Start of Source records
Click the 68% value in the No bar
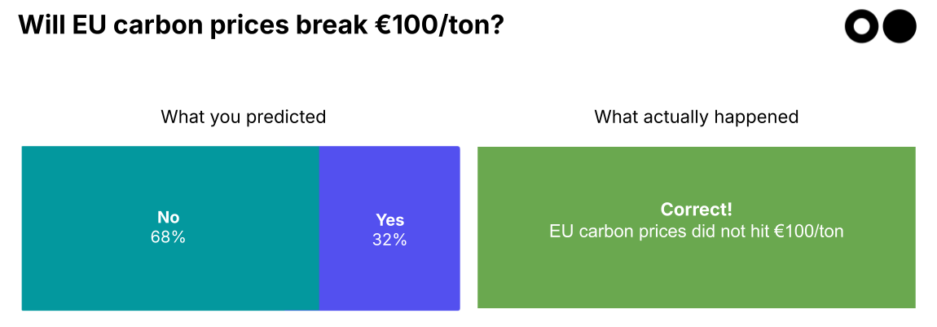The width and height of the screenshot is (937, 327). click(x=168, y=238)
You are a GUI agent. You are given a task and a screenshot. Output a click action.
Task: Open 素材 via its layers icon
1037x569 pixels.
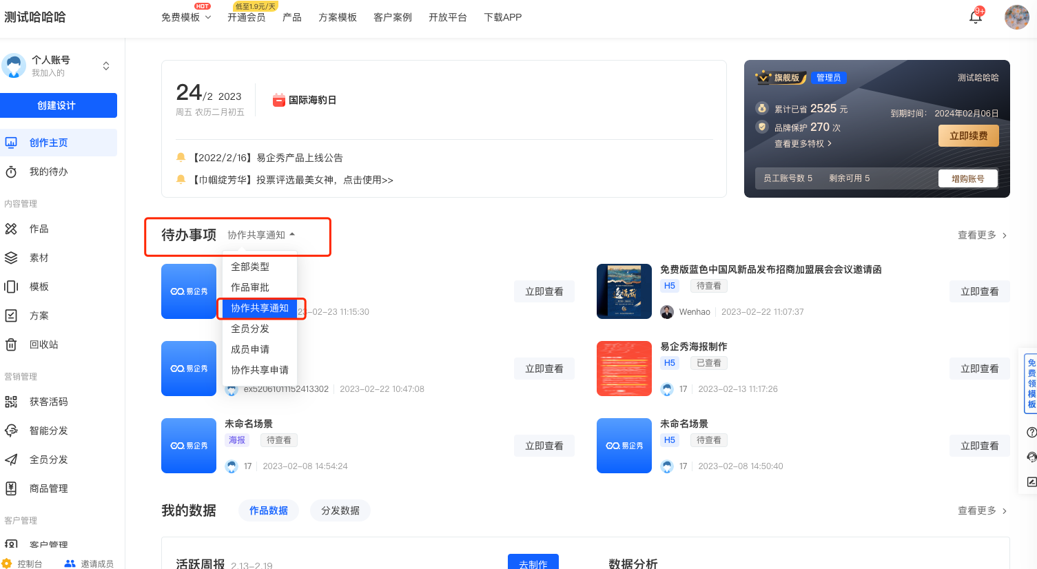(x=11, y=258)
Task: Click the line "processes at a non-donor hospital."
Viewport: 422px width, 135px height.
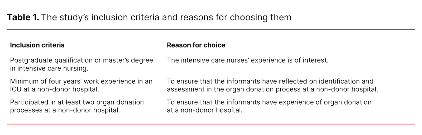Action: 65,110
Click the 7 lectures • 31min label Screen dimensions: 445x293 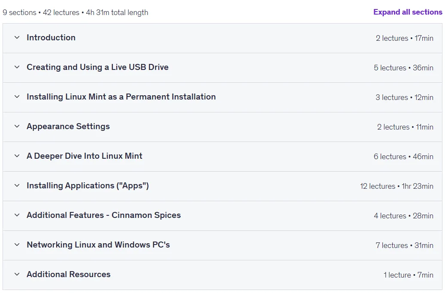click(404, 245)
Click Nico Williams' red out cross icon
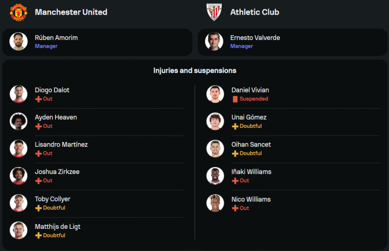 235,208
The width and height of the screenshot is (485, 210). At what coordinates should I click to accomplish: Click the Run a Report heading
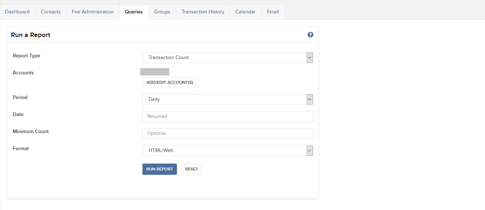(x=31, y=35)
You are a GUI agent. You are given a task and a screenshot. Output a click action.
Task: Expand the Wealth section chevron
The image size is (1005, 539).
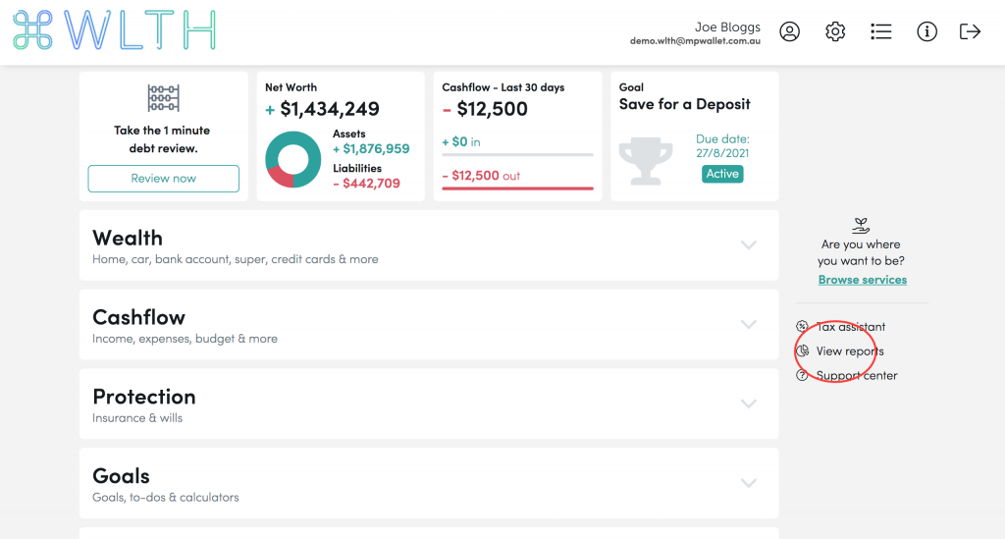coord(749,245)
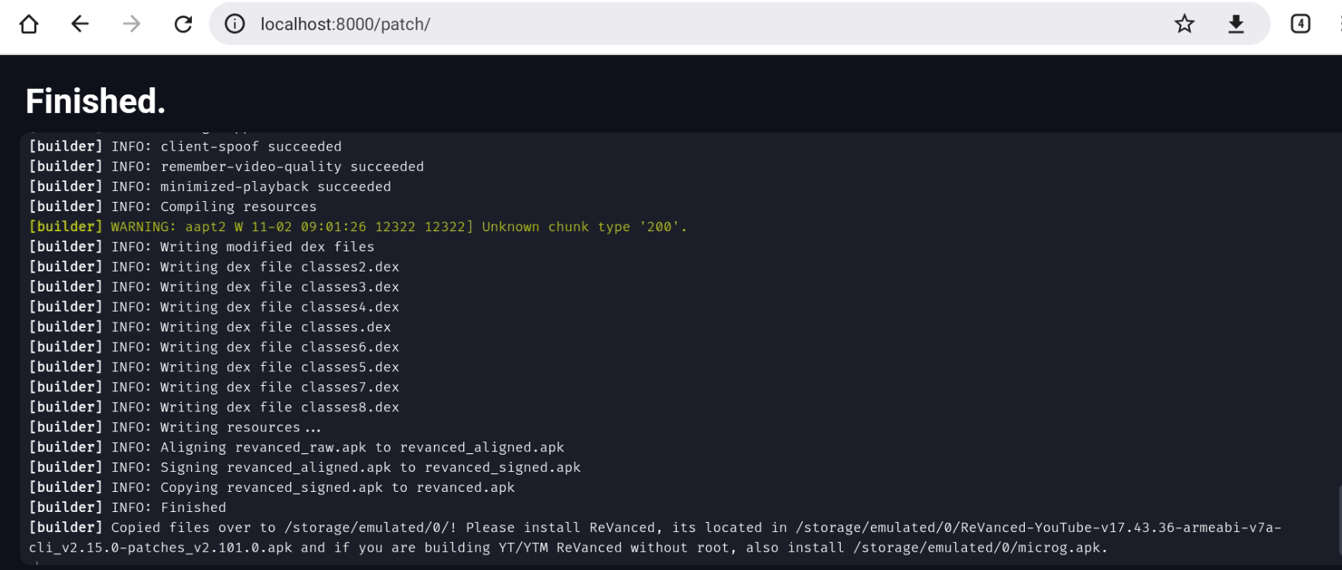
End of Source records
**Exercise requirements:**
Pictures are to be dropped; the lines from the start of the entries above through the line with "Task: Click the" are to be given again verbatim.

**Written solution:**
Click the 68% value in the No bar
The width and height of the screenshot is (937, 327). click(x=168, y=238)
You are a GUI agent. You are given a task and a screenshot. Output a click action.
Task: Open 素材 via its layers icon
1037x569 pixels.
(x=11, y=258)
Task: Click the line "processes at a non-donor hospital."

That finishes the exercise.